__Task prompt__.
Show each line from the listing that includes the word "Select".

__Exercise input__.

---------------

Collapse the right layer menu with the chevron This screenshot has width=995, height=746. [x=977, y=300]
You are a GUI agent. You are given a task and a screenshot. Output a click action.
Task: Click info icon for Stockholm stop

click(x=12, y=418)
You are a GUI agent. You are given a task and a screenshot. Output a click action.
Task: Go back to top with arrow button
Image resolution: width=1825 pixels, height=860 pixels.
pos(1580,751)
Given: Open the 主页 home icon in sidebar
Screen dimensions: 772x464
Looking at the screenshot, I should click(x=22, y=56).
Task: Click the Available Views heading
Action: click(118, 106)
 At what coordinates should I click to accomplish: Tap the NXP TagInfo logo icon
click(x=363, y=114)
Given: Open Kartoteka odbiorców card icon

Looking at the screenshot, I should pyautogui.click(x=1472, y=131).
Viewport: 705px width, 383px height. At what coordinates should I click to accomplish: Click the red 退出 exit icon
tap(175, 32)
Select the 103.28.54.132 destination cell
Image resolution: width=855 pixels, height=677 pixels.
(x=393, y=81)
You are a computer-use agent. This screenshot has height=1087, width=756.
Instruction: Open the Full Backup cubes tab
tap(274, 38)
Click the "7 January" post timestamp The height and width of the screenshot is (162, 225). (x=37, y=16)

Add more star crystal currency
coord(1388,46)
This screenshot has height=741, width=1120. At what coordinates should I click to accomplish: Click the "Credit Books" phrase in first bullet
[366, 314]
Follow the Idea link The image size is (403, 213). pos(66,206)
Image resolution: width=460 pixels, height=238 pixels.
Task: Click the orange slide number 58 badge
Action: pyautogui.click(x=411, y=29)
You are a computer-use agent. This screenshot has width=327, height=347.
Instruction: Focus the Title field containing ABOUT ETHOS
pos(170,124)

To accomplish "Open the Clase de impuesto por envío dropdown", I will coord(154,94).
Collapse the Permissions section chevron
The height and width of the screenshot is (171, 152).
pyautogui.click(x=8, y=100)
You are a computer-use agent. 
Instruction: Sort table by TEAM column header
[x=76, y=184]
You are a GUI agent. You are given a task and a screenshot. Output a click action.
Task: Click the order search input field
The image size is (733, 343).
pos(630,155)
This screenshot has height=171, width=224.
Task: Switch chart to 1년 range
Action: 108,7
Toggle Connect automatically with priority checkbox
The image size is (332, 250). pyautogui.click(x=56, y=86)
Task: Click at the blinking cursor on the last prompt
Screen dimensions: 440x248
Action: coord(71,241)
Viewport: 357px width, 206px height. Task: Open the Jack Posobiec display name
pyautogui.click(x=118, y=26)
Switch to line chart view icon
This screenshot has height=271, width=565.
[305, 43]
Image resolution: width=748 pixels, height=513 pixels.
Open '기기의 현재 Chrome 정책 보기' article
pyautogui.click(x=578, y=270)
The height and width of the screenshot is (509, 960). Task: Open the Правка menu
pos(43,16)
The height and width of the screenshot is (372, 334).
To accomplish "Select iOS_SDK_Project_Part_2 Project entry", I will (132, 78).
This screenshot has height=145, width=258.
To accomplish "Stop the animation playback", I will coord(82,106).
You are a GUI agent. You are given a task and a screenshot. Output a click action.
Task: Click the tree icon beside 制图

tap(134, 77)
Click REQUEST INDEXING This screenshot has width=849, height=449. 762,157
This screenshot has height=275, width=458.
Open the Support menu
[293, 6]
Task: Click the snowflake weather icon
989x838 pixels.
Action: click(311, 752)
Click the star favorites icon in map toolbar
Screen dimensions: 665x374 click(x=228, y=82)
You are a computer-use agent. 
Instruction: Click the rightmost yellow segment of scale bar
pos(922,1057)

---------------

__Solution for this problem__.
Select the 103.28.54.132 destination cell
To accomplish "Select iOS_SDK_Project_Part_2 Project entry", I will (132, 78).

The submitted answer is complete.